[Stored records]
----
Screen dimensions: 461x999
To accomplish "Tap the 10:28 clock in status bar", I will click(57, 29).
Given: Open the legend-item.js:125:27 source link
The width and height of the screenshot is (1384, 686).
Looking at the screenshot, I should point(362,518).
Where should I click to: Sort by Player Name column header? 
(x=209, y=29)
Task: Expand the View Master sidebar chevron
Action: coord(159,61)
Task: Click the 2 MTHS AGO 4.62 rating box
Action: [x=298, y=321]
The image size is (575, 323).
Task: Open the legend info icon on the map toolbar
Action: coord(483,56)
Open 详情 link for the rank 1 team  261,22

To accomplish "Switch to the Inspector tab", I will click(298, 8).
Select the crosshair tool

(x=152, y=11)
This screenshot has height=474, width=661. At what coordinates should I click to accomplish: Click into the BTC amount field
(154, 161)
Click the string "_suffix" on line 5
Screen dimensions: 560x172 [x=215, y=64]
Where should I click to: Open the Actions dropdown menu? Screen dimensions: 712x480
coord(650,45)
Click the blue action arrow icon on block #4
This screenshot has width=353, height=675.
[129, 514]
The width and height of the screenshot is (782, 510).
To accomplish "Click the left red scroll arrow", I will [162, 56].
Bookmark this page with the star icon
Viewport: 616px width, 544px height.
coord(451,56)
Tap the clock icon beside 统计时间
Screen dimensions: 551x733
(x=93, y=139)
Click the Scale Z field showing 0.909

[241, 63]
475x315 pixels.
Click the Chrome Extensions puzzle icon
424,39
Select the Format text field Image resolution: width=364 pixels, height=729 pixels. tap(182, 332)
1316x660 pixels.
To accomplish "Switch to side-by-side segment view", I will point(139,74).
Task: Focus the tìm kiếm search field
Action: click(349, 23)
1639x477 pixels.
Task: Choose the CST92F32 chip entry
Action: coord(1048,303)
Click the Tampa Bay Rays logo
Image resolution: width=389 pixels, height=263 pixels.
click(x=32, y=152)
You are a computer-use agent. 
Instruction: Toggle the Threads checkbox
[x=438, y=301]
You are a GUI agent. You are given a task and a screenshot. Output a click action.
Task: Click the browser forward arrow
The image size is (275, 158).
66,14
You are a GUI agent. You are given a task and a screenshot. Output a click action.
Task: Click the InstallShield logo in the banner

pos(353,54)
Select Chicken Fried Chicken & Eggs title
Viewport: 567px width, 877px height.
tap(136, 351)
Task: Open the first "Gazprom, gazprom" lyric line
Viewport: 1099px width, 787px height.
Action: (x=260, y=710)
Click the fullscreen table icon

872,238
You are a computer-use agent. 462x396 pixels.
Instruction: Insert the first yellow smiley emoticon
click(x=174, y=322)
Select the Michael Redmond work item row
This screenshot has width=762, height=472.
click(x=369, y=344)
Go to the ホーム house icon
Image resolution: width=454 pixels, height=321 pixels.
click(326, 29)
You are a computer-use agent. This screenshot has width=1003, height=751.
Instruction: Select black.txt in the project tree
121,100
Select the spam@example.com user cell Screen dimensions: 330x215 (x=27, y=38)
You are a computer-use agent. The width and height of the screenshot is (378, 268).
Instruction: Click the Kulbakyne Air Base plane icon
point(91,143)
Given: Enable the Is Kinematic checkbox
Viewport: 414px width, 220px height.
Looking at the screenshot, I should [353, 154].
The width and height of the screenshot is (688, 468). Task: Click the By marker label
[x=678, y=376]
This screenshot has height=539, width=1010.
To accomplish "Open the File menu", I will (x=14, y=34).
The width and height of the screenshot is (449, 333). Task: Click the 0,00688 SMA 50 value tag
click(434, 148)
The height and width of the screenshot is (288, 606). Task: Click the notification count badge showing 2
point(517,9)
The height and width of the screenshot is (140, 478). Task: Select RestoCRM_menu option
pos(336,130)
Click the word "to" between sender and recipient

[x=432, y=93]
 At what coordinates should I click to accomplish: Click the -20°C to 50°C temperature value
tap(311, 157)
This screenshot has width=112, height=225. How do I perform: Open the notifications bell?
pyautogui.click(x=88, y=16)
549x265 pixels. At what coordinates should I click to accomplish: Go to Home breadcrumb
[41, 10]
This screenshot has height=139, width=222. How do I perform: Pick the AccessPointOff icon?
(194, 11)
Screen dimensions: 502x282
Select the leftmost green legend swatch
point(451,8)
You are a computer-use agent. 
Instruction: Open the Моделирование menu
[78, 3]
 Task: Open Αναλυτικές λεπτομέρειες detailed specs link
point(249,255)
----
→ **YOUR GOAL**
Repeat the entries exactly as they appear.

→ **RESPONSE AREA**
Screen dimensions: 461x999
To accomplish "Tap the 10:28 clock in status bar", I will click(57, 29).
Given: Open the legend-item.js:125:27 source link
The width and height of the screenshot is (1384, 686).
Looking at the screenshot, I should point(362,518).
Where should I click to: Sort by Player Name column header? 
(x=209, y=29)
Task: Expand the View Master sidebar chevron
Action: coord(159,61)
Task: Click the 2 MTHS AGO 4.62 rating box
Action: [x=298, y=321]
The image size is (575, 323).
Task: Open the legend info icon on the map toolbar
Action: coord(483,56)
Open 详情 link for the rank 1 team  261,22

To accomplish "Switch to the Inspector tab", I will click(298, 8).
Select the crosshair tool

(x=152, y=11)
This screenshot has height=474, width=661. At what coordinates should I click to accomplish: Click into the BTC amount field
(154, 161)
Click the string "_suffix" on line 5
Screen dimensions: 560x172 [x=215, y=64]
Where should I click to: Open the Actions dropdown menu? Screen dimensions: 712x480
coord(650,45)
Click the blue action arrow icon on block #4
This screenshot has width=353, height=675.
[129, 514]
The width and height of the screenshot is (782, 510).
To accomplish "Click the left red scroll arrow", I will [162, 56].
Bookmark this page with the star icon
Viewport: 616px width, 544px height.
coord(451,56)
Tap the clock icon beside 统计时间
Screen dimensions: 551x733
(x=93, y=139)
Click the Scale Z field showing 0.909

[241, 63]
475x315 pixels.
Click the Chrome Extensions puzzle icon
424,39
Select the Format text field Image resolution: width=364 pixels, height=729 pixels. tap(182, 332)
1316x660 pixels.
To accomplish "Switch to side-by-side segment view", I will point(139,74).
Task: Focus the tìm kiếm search field
Action: click(349, 23)
1639x477 pixels.
Task: Choose the CST92F32 chip entry
Action: coord(1048,303)
Click the Tampa Bay Rays logo
Image resolution: width=389 pixels, height=263 pixels.
click(x=32, y=152)
You are a computer-use agent. 
Instruction: Toggle the Threads checkbox
[x=438, y=301]
You are a GUI agent. You are given a task and a screenshot. Output a click action.
Task: Click the browser forward arrow
The image size is (275, 158).
66,14
You are a GUI agent. You are given a task and a screenshot. Output a click action.
Task: Click the InstallShield logo in the banner

pos(353,54)
Select Chicken Fried Chicken & Eggs title
Viewport: 567px width, 877px height.
tap(136, 351)
Task: Open the first "Gazprom, gazprom" lyric line
Viewport: 1099px width, 787px height.
Action: (x=260, y=710)
Click the fullscreen table icon

872,238
You are a computer-use agent. 462x396 pixels.
Instruction: Insert the first yellow smiley emoticon
click(x=174, y=322)
Select the Michael Redmond work item row
This screenshot has width=762, height=472.
click(x=369, y=344)
Go to the ホーム house icon
Image resolution: width=454 pixels, height=321 pixels.
click(326, 29)
You are a computer-use agent. This screenshot has width=1003, height=751.
Instruction: Select black.txt in the project tree
121,100
Select the spam@example.com user cell Screen dimensions: 330x215 (x=27, y=38)
You are a computer-use agent. The width and height of the screenshot is (378, 268).
Instruction: Click the Kulbakyne Air Base plane icon
point(91,143)
Given: Enable the Is Kinematic checkbox
Viewport: 414px width, 220px height.
Looking at the screenshot, I should [353, 154].
The width and height of the screenshot is (688, 468). Task: Click the By marker label
[x=678, y=376]
This screenshot has height=539, width=1010.
To accomplish "Open the File menu", I will (x=14, y=34).
The width and height of the screenshot is (449, 333). Task: Click the 0,00688 SMA 50 value tag
click(434, 148)
The height and width of the screenshot is (288, 606). Task: Click the notification count badge showing 2
point(517,9)
The height and width of the screenshot is (140, 478). Task: Select RestoCRM_menu option
pos(336,130)
Click the word "to" between sender and recipient

[x=432, y=93]
 At what coordinates should I click to accomplish: Click the -20°C to 50°C temperature value
tap(311, 157)
This screenshot has width=112, height=225. How do I perform: Open the notifications bell?
pyautogui.click(x=88, y=16)
549x265 pixels. At what coordinates should I click to accomplish: Go to Home breadcrumb
[41, 10]
This screenshot has height=139, width=222. How do I perform: Pick the AccessPointOff icon?
(194, 11)
Screen dimensions: 502x282
Select the leftmost green legend swatch
point(451,8)
You are a computer-use agent. 
Instruction: Open the Моделирование menu
[78, 3]
 Task: Open Αναλυτικές λεπτομέρειες detailed specs link
point(249,255)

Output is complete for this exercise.